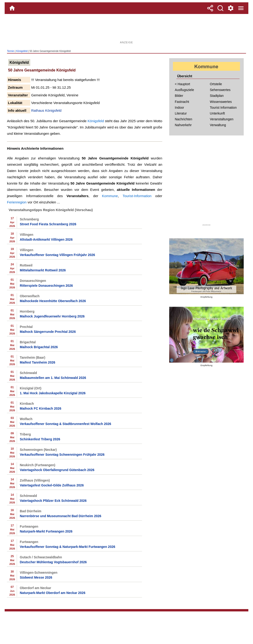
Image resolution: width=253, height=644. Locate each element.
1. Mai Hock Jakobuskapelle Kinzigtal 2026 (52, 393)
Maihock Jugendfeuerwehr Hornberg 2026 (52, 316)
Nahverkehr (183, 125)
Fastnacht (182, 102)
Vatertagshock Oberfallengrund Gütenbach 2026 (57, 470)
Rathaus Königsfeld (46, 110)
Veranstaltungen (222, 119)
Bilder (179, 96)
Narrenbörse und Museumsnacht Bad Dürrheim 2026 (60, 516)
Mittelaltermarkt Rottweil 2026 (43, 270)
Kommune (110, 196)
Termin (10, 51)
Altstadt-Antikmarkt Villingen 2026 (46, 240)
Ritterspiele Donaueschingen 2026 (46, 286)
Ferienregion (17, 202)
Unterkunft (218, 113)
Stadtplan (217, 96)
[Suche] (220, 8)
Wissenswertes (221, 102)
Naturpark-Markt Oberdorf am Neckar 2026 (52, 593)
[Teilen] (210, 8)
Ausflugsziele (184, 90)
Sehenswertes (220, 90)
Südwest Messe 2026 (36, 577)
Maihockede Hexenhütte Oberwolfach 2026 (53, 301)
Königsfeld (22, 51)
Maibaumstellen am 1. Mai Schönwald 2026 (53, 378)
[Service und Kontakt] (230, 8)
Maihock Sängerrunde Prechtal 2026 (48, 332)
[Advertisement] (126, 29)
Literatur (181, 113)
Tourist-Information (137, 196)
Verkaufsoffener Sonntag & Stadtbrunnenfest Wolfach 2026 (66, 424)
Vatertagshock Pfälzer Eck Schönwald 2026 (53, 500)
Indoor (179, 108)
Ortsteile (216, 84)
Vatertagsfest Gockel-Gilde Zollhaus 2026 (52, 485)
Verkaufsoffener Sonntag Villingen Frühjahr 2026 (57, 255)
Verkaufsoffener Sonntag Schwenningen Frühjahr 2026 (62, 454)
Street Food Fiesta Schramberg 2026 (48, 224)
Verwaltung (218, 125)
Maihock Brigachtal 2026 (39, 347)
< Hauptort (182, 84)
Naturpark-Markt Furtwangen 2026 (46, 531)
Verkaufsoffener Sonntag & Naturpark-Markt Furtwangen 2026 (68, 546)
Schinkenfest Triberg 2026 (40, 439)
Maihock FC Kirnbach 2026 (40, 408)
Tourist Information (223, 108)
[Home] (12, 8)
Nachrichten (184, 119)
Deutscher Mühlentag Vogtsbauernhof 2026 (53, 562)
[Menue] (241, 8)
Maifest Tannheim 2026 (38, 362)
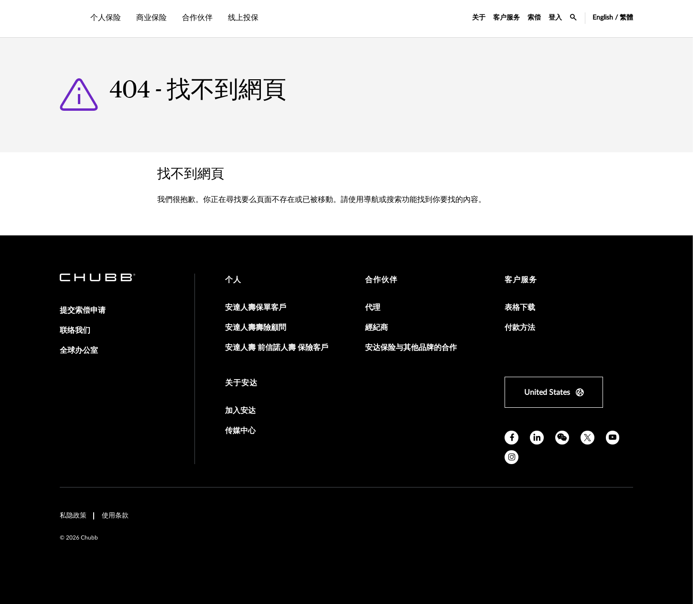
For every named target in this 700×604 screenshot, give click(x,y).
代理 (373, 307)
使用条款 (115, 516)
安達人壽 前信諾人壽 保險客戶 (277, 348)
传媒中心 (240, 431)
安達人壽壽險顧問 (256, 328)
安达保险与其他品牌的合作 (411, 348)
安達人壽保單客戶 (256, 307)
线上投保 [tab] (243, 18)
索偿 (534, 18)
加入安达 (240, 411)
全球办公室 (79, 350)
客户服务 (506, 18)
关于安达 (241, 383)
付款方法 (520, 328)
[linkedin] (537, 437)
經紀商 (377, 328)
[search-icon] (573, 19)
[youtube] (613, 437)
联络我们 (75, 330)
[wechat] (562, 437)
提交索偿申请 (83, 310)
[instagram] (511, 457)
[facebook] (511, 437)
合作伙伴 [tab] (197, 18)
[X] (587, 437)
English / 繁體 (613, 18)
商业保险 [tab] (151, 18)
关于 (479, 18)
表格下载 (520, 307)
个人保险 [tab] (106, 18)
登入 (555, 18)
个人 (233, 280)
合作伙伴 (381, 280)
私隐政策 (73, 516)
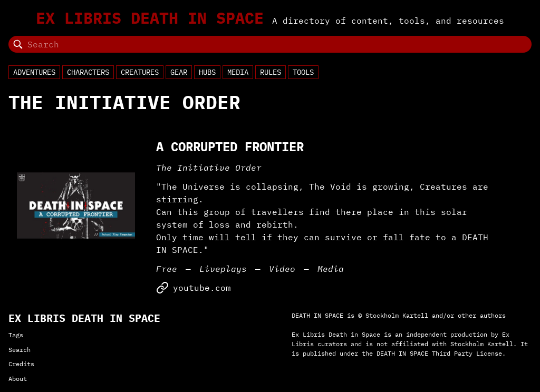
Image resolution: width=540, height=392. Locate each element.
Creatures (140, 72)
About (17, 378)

__________________________________________________

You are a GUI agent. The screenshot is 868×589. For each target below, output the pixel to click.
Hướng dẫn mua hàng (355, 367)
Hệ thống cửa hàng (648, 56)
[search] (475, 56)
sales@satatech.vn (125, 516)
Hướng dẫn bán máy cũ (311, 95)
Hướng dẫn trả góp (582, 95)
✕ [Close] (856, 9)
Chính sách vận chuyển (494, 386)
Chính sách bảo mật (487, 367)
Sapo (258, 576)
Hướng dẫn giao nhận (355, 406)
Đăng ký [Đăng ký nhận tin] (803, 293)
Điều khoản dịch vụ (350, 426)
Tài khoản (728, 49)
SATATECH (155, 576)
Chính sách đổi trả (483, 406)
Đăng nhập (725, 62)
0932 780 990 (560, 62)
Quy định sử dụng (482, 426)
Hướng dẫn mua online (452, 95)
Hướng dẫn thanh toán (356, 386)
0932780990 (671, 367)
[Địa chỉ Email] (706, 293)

__________________________________________________

=== PROBLEM DESCRIPTION ===
Give the data as a numbered list, beginning at the line that contains "Quy định sử dụng (482, 426)" and stopping after the line that contains "[Địa chỉ Email] (706, 293)", with blank lines left out.

=== OUTPUT BELOW ===
1. Quy định sử dụng (482, 426)
2. Hướng dẫn mua online (452, 95)
3. Hướng dẫn thanh toán (356, 386)
4. 0932780990 (671, 367)
5. [Địa chỉ Email] (706, 293)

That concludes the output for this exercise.